BiologicalRecordsCentre / BRCindicators

An R package for creating indicators from trends data
4 stars 11 forks source link

rescale_species fails with zeros in the input data #34

Open drnickisaac opened 5 years ago

drnickisaac commented 5 years ago

@JackHHatfield91 spotted this.

The rescale_species function has a min and max argument to stop extreme values exerting undue influence on the geometric mean. We always assumed this would address problems with zeros in the input data. However, this is not true, because min and max are applied after the index values have been rescaled.

  # Get the multipliers neede to achieved the index value
  multipliers <- index / Data[1,2:ncol(Data)] 

  # Apply these multipliers
  indicator_scaled <- t(t(Data[,2:ncol(Data)]) * multipliers)

  # Make values over max == max, and < min == min
  indicator_scaled[indicator_scaled < min & !is.na(indicator_scaled)] <- min
  indicator_scaled[indicator_scaled > max & !is.na(indicator_scaled)] <- max

Cases where Data==0 result in mulitplier taking the value Inf, which means indicator_scaled becomes NaN, which is not captured by the conversion to either min or max statements. Further, when Data==0 in the first year, all subsequent years get first rescaled to Inf then capped at max.

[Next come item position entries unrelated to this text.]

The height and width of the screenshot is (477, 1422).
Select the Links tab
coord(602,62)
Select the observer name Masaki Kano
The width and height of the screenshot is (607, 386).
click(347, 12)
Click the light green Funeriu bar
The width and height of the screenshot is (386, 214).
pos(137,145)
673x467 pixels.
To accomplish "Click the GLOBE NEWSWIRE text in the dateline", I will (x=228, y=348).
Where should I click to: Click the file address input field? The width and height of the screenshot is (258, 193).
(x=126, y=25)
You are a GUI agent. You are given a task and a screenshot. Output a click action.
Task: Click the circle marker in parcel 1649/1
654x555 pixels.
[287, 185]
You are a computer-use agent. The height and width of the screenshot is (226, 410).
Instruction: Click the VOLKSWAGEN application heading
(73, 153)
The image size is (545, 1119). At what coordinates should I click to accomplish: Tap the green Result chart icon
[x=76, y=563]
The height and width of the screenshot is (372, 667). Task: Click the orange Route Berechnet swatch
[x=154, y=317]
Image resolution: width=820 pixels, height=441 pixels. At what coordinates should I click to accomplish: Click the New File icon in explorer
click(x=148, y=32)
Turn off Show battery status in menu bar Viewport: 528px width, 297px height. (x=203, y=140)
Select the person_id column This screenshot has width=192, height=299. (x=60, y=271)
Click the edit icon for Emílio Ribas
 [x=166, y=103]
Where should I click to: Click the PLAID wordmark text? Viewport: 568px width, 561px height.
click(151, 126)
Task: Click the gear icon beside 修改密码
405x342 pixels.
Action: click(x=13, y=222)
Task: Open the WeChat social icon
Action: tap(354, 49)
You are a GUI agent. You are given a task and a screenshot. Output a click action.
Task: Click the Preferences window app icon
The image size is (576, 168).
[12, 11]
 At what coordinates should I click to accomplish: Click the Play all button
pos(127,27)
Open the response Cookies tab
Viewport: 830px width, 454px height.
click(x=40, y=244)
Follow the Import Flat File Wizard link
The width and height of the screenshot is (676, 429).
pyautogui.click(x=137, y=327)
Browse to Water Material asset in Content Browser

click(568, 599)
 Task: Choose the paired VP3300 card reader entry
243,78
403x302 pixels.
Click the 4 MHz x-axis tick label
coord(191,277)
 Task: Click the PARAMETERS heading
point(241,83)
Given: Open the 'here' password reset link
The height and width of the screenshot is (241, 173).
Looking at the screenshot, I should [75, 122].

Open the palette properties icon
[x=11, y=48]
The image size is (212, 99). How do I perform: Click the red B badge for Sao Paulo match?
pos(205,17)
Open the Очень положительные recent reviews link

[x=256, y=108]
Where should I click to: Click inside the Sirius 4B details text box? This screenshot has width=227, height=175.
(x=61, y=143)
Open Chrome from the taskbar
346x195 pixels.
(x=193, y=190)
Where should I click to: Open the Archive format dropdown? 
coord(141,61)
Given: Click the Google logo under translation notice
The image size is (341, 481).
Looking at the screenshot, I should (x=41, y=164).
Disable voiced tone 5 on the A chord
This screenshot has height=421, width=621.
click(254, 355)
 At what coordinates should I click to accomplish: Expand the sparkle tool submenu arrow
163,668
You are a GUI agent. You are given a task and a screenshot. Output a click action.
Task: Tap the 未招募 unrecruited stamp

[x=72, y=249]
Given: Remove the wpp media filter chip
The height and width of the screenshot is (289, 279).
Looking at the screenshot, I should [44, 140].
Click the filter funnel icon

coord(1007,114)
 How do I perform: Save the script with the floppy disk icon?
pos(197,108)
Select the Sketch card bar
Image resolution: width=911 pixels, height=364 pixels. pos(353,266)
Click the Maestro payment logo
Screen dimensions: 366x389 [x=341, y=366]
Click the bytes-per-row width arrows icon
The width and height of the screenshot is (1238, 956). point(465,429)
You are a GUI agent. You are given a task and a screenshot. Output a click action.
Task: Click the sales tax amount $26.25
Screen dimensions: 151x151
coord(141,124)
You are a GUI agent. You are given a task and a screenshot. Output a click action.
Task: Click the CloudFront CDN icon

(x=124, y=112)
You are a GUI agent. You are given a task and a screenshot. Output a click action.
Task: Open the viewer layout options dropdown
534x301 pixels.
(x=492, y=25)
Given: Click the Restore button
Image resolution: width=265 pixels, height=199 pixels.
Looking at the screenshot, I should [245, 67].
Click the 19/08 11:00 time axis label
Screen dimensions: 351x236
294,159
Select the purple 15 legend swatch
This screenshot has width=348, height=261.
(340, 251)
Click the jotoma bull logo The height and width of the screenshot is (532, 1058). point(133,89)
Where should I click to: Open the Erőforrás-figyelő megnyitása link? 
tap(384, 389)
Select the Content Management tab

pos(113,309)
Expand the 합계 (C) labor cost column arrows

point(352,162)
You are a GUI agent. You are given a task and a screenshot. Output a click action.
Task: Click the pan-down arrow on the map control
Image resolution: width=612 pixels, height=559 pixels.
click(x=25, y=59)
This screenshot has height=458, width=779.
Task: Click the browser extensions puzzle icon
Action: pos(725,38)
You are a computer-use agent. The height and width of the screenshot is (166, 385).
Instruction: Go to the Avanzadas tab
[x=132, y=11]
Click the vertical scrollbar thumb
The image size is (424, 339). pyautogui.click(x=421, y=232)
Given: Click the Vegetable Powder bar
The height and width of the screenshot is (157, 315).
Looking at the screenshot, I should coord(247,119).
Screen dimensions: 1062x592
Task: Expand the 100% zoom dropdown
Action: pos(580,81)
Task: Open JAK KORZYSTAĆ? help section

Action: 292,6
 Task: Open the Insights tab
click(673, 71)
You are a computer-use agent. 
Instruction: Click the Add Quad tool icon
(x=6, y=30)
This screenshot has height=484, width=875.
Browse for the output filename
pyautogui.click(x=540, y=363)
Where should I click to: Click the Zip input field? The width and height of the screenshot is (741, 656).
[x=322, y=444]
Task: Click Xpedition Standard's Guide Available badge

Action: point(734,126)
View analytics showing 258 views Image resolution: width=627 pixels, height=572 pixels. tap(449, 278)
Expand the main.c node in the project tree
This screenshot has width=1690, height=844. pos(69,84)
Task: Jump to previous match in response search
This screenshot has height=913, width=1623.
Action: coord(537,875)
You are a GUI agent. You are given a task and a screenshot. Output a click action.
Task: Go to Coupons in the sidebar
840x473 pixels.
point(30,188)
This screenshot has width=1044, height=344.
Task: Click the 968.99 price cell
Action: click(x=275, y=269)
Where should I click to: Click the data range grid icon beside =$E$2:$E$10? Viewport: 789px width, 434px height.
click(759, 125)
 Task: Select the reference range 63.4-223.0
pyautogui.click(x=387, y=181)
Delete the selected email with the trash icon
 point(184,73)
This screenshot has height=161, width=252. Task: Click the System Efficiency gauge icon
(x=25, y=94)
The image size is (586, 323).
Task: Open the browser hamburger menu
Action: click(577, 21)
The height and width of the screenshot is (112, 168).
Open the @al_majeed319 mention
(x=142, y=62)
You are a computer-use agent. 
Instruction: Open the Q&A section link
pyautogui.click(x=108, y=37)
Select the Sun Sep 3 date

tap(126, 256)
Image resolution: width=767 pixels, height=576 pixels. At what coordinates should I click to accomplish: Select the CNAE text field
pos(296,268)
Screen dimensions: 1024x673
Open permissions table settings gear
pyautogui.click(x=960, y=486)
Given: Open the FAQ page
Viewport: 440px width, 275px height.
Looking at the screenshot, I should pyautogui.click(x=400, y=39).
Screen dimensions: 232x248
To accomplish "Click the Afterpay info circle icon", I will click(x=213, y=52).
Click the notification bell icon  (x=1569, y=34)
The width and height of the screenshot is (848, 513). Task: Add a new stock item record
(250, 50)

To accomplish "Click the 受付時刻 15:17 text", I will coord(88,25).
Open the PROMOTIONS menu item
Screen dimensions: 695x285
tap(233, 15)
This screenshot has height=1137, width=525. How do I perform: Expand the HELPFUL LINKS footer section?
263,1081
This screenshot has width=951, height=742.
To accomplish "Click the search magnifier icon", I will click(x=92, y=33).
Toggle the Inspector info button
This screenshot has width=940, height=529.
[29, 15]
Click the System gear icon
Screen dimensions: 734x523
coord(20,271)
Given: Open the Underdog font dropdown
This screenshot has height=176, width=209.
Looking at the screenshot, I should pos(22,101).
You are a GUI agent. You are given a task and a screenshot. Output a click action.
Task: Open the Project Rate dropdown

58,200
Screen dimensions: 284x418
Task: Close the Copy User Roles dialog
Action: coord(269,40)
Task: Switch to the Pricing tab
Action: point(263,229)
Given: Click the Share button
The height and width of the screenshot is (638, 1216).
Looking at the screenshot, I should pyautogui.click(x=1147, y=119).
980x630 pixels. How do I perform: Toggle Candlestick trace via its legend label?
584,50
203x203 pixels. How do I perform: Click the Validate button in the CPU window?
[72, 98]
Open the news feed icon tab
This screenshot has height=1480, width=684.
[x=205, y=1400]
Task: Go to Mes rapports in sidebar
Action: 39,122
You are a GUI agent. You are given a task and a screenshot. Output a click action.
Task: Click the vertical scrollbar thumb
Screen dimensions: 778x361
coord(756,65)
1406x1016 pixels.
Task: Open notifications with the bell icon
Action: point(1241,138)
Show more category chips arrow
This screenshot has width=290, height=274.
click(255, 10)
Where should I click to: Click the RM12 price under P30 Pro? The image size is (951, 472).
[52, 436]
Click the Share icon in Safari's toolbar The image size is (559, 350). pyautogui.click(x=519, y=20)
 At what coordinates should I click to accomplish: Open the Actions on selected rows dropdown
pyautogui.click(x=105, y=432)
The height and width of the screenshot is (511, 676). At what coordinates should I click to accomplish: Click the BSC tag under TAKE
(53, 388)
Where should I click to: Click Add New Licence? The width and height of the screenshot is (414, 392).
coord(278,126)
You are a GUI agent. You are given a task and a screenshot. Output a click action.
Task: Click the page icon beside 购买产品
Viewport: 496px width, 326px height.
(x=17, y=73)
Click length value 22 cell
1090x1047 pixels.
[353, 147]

We can't solve this using the min and max statements, since these values are relative to the index. Using them to test the raw data would result in unintended consequences (e.g. for occupancy data, all the input data would be below the default value of min=1. Instead, we need two separate fixes:

AugustT commented 5 years ago

Yes, I see that a 0 in the first year is going to cause some problems!

Really this should be generalised to say that any time series starting with a 0 is a problem (i.e. 0,1,2,3 is problematic as is NA,NA,0,1). I think if you take this more general approach and change all 'leading zeros' to NAs then the zeros in the middle of sequences are no longer an issue? I believe once all the leading zeros are removed all the mid-series zeros will be multiplied by the multiplication factor (therefore still zero), and maybe capped to the min. So I don't see a problem there, but I might have overlooked something.

larspett commented 5 years ago

If you have a leading zero in e.g. a butterfly monitoring dataset for TRIM analysis then there must be prior information around, otherwise it would be NA until the first observation has been made (i.e. the 0 means that there was information available saying that that species was there but wasn’t found, am not sure what the model assumptions say about situations like that.) My understanding would be that leading zeroes are not possible before something has been observed so both 0,1,2,0,5 and NA,0,1,2,0,5 would be NA,1,2,0,5 & NA,NA,1,2,0,5. The zero inside the series is meaningful, though.

drnickisaac commented 5 years ago

Thanks both. I agree with your logic and suggestion for a fix, @AugustT @larspett : I agree with you that leading zeros are typically informative. In the application I'm working on, leading zero arise because I have set the baseline year for the multispecies indicator to be later than the start date for some of the contributing species. Specifically, I'm combining data from multiple taxonomic groups, and I want the indicator to start at the first year in which all groups are present (thus discarding all data prior to this point). It so happens that some species have a true zero in the baseline year I've chosen. I'm taking the path of least resistance by switching those zeros to NA, but I accept that potentially smarter solutions could be developed.